YOUR ASSIGNMENT: Search through the entries for the word "legend" and copy every line that has it.

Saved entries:
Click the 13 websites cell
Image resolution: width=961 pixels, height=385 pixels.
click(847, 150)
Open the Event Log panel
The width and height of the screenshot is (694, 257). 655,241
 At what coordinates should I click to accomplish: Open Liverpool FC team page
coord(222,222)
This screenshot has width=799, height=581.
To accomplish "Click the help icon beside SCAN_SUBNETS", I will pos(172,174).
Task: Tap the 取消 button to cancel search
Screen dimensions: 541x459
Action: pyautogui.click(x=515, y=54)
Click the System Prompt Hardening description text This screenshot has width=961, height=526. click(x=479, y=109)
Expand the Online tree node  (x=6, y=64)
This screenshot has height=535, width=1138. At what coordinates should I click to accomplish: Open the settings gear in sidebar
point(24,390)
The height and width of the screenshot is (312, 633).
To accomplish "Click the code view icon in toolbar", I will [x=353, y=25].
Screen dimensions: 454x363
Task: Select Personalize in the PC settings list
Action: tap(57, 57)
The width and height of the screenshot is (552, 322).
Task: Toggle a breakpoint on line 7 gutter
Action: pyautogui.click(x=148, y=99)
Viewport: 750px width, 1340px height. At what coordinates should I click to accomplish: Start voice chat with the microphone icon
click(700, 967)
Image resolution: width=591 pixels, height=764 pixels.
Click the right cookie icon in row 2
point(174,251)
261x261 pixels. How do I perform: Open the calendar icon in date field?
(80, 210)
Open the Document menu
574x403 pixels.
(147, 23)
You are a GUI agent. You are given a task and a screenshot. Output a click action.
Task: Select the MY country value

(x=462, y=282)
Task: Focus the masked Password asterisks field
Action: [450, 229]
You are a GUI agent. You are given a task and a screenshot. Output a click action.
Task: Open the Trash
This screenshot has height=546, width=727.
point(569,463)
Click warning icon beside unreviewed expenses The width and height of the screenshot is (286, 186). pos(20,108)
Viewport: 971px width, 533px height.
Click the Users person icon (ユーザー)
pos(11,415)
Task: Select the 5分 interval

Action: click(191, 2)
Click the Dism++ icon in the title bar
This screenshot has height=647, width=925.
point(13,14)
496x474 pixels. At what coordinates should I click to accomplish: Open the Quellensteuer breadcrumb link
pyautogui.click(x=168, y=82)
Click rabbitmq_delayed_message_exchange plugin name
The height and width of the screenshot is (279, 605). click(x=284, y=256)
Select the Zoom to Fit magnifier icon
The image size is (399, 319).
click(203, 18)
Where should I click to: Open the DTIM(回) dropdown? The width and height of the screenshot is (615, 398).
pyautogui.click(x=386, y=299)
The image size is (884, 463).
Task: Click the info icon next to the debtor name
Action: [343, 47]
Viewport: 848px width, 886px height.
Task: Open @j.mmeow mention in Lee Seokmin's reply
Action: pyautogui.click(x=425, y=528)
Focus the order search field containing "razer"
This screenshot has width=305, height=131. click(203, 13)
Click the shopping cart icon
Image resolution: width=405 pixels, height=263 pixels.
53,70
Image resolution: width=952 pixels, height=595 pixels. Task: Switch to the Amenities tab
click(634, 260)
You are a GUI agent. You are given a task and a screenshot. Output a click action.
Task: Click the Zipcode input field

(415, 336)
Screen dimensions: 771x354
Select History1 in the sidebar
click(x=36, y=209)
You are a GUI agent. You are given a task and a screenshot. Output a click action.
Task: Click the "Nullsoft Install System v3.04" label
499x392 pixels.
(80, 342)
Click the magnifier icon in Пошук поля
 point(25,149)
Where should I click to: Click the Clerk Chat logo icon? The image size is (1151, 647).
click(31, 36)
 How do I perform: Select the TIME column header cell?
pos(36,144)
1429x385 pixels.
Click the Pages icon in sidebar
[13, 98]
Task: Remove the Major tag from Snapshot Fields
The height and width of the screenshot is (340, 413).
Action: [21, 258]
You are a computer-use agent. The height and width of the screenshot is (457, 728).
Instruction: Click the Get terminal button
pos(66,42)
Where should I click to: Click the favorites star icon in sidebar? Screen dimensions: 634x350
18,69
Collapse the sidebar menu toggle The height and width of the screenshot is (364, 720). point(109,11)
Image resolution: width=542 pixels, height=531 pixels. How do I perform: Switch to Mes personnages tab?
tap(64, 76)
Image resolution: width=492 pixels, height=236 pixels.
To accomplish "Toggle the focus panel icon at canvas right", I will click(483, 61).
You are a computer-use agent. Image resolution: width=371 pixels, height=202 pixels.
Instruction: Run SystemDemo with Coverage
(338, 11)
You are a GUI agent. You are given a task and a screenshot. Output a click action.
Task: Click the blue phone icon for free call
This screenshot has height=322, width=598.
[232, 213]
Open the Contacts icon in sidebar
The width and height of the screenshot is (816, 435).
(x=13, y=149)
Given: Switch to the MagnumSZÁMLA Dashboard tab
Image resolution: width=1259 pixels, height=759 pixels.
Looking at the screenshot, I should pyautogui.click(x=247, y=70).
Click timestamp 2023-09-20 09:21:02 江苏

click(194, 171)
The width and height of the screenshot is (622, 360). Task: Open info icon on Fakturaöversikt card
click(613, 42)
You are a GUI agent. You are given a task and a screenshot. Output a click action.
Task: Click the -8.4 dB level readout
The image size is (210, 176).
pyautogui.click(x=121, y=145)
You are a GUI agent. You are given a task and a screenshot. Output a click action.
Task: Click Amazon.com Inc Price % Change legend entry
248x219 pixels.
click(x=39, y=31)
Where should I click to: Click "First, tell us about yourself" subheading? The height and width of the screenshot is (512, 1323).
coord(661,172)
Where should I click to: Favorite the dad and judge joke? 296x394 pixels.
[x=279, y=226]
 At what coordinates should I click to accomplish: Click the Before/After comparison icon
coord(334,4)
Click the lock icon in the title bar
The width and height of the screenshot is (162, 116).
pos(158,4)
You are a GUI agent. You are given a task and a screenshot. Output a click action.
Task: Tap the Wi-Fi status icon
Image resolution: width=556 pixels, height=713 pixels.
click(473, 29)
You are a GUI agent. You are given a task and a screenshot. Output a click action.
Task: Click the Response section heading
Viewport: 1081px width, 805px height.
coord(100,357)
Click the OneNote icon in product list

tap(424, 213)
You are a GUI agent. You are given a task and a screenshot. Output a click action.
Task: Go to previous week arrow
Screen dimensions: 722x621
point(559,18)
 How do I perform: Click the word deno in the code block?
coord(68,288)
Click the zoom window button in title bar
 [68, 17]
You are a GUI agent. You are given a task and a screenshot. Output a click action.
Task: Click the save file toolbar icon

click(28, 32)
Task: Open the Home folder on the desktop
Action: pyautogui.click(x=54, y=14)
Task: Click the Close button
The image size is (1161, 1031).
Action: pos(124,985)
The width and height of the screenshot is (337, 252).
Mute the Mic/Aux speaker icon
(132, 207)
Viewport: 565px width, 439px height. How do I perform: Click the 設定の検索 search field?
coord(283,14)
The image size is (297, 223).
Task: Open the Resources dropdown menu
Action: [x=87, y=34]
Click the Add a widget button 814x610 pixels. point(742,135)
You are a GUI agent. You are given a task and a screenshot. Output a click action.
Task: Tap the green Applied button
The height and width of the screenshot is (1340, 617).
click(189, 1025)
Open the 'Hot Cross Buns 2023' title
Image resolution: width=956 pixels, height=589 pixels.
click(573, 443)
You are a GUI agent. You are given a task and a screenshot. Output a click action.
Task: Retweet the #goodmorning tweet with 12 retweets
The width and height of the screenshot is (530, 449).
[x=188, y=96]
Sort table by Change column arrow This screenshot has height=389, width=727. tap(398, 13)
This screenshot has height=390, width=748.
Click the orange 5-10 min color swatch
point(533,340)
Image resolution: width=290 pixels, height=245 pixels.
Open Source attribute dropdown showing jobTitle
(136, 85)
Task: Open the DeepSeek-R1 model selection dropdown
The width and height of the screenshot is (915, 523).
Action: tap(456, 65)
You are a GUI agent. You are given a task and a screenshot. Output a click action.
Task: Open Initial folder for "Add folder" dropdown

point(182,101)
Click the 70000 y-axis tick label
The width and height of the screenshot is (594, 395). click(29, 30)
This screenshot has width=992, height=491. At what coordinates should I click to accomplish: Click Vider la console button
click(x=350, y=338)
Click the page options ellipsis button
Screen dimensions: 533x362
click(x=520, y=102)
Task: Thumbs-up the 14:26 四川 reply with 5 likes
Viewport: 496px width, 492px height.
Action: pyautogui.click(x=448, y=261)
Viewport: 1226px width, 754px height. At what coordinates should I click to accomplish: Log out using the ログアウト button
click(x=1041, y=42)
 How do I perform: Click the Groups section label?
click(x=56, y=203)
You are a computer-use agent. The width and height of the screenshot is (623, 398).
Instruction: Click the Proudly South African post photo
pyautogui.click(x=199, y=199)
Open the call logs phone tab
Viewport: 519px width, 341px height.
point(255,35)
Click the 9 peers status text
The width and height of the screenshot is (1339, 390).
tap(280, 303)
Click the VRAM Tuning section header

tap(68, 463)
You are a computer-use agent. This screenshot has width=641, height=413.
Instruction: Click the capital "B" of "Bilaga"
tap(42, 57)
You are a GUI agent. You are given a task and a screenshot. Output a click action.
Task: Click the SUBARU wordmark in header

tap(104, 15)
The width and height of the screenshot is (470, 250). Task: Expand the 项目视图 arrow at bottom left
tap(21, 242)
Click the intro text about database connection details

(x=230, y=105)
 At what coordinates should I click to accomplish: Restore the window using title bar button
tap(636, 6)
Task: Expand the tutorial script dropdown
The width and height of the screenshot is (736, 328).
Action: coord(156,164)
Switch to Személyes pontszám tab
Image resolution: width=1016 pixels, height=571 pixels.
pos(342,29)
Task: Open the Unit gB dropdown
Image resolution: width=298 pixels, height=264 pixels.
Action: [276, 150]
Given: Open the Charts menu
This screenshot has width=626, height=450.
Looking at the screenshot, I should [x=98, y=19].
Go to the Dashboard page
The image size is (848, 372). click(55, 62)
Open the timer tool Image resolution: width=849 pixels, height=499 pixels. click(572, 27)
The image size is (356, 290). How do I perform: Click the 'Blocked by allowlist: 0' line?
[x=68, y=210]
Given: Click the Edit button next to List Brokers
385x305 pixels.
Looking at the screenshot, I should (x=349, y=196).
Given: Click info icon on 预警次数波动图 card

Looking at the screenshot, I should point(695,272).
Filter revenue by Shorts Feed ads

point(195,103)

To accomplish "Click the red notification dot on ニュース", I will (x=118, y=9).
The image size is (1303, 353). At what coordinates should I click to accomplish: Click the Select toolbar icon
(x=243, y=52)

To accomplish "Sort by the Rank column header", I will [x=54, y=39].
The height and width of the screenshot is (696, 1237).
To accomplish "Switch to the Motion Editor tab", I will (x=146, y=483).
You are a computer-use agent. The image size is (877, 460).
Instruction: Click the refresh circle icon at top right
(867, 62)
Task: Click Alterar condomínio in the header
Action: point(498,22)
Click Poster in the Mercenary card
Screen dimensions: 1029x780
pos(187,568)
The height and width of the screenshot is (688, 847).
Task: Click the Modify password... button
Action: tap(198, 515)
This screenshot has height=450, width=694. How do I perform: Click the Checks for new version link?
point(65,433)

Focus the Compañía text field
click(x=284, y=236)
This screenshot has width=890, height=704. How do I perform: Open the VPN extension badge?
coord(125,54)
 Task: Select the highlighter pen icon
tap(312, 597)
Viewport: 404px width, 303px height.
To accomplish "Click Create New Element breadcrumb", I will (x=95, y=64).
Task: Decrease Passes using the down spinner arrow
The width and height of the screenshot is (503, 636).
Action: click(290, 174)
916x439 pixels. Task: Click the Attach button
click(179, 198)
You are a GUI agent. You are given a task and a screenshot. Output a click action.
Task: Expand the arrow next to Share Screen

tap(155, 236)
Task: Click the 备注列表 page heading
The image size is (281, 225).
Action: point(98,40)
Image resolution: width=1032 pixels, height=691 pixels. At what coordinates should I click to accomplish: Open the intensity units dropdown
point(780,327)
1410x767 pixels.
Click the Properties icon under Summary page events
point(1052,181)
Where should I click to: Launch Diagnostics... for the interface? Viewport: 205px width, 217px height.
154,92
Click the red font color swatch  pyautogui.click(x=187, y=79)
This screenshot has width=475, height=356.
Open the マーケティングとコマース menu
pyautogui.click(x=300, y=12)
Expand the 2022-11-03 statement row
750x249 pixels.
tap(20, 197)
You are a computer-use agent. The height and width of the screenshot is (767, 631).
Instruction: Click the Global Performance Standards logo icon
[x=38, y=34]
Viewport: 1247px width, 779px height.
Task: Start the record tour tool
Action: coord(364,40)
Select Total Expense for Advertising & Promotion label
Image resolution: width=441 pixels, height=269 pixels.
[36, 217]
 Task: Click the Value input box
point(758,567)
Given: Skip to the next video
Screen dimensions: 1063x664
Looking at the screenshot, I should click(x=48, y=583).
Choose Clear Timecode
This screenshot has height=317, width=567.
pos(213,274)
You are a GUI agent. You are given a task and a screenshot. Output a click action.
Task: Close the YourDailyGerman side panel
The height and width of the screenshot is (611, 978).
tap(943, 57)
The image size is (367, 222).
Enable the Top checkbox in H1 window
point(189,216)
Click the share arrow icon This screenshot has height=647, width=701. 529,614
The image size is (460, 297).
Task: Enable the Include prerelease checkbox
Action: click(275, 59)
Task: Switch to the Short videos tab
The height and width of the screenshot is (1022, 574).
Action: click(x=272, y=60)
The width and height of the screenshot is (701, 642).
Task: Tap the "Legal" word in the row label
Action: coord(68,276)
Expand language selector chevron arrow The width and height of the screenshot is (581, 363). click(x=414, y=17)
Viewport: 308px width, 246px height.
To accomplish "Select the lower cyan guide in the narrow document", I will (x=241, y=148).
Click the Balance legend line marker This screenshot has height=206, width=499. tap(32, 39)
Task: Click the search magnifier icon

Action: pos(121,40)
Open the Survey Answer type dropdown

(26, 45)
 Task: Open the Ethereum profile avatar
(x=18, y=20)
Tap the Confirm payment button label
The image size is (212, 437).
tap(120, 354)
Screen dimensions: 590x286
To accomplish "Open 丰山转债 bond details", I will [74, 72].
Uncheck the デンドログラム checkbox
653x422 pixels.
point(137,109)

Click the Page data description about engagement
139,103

YOUR SOLUTION:
Task: Click Amazon.com Inc Price % Change legend entry
Click the Balance legend line marker This screenshot has height=206, width=499. tap(32, 39)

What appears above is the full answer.